Now for the not-as-great parts. Sonoya Mizuno. I remember her from Maniac and apparently she’d been in small roles in Garland’s films. But she just does not have the range to carry an entire series. She is supposed to be our emotional anchor. Not only the one solving the mysteries, fighting against the system and being our moral grounding, but also the one we’re supposed to feel for and root for. But she’s a bummer. She is seemingly a pretty terrible girlfriend, a user and a pretty selfish person. She doesn’t project the intelligence, sharpness and gravitas that I think Garland thinks her character should. And perhaps that’s the fault of Garland himself for telling her to act the way she does. Which is always downcast, always vaguely sad (even when she shouldn’t be) and barely upset even when upsetting things are happening left and right. Or — and I think this was the actual problem — it’s Garland’s fault for casting her in this role to begin with. I think he thinks she’s interesting looking. And he clearly does this — casting Cailee Spaeny to play a young man, for instance — because he falls in love with the look of things. But she really brings down the entire series with her wet-blanket acting and stiff delivery (using a kind of non-regional, fakey American accent). Especially when everyone is always saying how “special” she is. It’s just not evident on screen.

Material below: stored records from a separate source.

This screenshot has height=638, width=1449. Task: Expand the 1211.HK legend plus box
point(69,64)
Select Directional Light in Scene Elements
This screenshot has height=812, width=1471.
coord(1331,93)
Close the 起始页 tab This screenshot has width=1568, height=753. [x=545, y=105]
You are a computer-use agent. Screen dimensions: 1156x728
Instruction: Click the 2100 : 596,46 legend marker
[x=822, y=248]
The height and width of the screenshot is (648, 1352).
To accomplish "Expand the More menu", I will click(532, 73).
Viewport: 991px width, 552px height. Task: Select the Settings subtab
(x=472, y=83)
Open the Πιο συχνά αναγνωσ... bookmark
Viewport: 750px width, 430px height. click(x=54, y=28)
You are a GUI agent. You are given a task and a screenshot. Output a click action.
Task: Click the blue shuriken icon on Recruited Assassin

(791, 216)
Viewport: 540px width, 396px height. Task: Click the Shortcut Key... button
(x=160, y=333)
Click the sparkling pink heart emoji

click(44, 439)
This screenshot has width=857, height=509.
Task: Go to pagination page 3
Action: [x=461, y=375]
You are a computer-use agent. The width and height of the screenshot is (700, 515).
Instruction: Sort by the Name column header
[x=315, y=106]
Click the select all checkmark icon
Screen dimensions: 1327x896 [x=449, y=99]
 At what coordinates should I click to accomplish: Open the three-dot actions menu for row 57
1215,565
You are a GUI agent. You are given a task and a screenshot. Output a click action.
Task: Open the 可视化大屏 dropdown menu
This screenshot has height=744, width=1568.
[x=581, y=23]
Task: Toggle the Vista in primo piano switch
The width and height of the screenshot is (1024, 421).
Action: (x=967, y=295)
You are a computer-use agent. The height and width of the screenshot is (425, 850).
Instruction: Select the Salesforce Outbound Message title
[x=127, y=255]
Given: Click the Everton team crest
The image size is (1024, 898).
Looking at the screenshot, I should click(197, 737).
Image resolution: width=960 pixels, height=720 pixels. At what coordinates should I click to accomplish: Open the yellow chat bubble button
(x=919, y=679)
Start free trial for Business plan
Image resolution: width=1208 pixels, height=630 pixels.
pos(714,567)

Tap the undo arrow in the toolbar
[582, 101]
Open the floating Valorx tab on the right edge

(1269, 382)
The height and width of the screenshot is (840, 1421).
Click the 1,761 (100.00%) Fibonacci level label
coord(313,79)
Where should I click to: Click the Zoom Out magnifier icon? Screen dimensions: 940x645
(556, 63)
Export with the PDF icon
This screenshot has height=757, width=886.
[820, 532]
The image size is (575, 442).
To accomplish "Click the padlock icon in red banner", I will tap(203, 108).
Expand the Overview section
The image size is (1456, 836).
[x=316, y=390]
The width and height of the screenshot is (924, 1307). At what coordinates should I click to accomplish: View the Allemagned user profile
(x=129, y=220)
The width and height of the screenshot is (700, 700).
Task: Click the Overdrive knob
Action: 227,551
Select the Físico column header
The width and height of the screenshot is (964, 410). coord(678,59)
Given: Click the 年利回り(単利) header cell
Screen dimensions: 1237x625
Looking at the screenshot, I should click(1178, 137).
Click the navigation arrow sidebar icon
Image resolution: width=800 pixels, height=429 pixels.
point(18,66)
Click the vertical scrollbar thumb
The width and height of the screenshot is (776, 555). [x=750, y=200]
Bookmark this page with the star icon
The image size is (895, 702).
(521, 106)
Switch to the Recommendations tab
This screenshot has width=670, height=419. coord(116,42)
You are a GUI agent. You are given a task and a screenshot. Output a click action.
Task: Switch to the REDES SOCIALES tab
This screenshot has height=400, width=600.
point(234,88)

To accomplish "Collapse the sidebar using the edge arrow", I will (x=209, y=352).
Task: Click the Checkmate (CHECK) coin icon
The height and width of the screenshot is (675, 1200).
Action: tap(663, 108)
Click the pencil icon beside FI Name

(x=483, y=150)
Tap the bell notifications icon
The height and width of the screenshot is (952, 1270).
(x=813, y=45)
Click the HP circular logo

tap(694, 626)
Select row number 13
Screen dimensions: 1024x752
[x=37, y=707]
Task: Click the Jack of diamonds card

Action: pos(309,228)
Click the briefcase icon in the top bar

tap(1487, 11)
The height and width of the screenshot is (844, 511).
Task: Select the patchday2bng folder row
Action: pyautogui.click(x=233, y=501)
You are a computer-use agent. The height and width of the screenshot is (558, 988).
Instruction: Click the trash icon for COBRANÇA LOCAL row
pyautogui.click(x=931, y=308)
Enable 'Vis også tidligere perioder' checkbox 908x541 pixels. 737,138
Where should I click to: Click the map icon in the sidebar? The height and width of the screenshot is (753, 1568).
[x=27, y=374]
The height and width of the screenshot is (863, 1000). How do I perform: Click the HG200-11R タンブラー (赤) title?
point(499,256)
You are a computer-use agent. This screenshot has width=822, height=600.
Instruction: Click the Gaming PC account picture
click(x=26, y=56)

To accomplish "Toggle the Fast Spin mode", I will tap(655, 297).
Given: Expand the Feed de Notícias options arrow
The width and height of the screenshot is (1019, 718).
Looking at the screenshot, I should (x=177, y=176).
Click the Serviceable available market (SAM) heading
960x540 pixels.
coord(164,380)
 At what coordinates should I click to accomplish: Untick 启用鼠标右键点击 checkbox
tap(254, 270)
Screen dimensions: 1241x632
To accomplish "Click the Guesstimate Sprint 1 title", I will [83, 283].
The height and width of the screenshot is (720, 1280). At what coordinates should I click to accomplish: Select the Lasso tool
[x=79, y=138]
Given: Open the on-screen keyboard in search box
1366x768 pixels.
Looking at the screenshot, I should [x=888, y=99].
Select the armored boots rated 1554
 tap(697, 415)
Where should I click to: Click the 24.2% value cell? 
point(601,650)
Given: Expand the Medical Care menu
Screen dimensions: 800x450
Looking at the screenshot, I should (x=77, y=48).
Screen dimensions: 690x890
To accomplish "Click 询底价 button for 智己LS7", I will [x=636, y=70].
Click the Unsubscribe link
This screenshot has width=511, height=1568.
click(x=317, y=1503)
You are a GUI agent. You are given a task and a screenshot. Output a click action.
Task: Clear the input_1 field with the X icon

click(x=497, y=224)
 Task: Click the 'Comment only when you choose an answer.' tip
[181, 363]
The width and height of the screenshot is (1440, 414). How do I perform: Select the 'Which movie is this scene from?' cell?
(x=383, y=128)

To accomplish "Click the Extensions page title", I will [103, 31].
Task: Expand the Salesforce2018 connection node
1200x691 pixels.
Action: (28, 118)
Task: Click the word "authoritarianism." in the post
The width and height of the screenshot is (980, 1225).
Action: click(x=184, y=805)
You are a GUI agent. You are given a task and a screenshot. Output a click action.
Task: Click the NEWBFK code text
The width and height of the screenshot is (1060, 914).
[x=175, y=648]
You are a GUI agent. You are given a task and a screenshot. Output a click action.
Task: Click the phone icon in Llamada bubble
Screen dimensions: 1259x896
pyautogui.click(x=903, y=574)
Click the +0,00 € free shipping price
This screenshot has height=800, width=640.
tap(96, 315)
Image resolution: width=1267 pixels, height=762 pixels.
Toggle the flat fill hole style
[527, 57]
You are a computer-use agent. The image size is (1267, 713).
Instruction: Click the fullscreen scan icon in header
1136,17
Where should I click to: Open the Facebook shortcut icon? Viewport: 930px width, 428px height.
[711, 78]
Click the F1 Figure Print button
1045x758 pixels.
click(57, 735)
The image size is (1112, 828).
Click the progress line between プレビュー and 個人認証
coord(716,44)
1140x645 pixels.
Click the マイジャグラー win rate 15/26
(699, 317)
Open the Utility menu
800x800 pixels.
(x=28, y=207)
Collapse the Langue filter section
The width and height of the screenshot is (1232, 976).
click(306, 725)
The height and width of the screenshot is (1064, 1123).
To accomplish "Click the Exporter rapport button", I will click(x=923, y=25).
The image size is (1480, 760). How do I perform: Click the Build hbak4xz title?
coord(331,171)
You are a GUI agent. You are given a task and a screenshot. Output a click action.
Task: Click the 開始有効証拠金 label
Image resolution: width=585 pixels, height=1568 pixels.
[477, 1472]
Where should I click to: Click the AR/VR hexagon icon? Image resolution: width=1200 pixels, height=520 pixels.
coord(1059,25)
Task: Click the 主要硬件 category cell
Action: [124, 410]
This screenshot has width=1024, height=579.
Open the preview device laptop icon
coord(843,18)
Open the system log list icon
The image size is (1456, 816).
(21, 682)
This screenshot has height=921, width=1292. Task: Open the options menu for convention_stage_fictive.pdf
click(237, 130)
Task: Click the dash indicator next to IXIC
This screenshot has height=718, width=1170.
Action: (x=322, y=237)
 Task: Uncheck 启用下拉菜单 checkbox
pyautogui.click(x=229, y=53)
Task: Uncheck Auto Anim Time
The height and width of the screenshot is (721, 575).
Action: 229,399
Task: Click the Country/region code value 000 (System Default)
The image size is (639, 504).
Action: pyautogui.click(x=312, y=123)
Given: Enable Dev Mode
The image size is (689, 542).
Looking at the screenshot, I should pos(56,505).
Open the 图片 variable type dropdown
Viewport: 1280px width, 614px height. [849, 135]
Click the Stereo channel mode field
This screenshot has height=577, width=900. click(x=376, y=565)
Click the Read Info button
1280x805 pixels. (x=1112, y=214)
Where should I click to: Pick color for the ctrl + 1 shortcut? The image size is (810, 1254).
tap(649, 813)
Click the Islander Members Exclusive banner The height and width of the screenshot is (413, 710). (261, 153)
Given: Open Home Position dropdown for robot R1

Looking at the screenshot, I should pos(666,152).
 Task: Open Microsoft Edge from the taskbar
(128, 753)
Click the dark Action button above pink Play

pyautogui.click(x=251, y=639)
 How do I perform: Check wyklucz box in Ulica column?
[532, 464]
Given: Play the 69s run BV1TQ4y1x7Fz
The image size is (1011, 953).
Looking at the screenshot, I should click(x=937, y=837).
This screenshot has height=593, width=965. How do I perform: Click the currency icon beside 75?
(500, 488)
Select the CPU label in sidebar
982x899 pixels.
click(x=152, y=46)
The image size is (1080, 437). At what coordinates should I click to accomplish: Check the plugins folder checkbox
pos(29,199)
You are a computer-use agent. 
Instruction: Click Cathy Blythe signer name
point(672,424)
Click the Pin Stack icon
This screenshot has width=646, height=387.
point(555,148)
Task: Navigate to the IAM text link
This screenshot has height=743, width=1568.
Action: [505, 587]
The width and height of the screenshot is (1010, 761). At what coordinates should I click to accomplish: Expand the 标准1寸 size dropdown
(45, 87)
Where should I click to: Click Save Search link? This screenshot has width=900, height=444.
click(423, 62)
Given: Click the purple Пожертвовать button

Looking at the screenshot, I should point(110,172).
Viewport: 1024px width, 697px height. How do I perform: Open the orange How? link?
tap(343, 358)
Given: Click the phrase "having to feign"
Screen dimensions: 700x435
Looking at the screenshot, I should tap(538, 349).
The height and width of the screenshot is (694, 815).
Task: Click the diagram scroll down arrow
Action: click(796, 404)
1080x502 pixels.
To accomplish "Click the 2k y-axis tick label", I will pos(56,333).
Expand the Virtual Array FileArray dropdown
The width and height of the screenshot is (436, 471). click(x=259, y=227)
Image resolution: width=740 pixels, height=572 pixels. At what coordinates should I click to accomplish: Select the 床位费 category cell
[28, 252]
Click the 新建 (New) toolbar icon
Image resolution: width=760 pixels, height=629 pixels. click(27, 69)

That said, Offerman is a perfect Forest. Pill is great in her role. Spaeny is terrific as the young, idealistic Lyndon. Honestly, everyone is good. But I really rode for Lily’s ex-boyfriend, Jamie (Jin Ha). That poor dude suffers the trials of Job and is honestly one of the best drawn characters in the whole show. All the emotion we can’t feel for Lily, we can’t help but heap on Jamie. That dude and Ha’s portrayal of him is amazing. I was watching the whole time wondering where I’d seen the diminutive actor before and it didn’t hit me until the other day when Ms. Hipster insisted we watch the Jesus Christ Superstar Live in Concert program again, where he plays one of the bad dudes who sings in a super-high falsetto. Which leads me to believe he’s typically a Broadway guy. I’m hoping Garland gets a lot of fan mail that tells him to put him in future projects.
I did very much enjoy the series. And wonder why I didn’t visit my friend at UC Santa Cruz more when I had the chance considering how cool it looked as the Amaya headquarters. Everything that Garland makes always looks very cool and sticks with you long after it ends. I did notice the inconsistencies here that felt like perhaps eight episodes was a bit of a trap for a guy used to squeezing a lot of stuff into two hours. Maybe it just gave him too much to have to fill with stuff (like a weird Russia subplot that never really gels) that was outside of the core narrative. And one large casting miss, of course. But overall I remain a fan of Garland’s vision and his amazing ability to blend beauty, horror, science and humanity into a single package.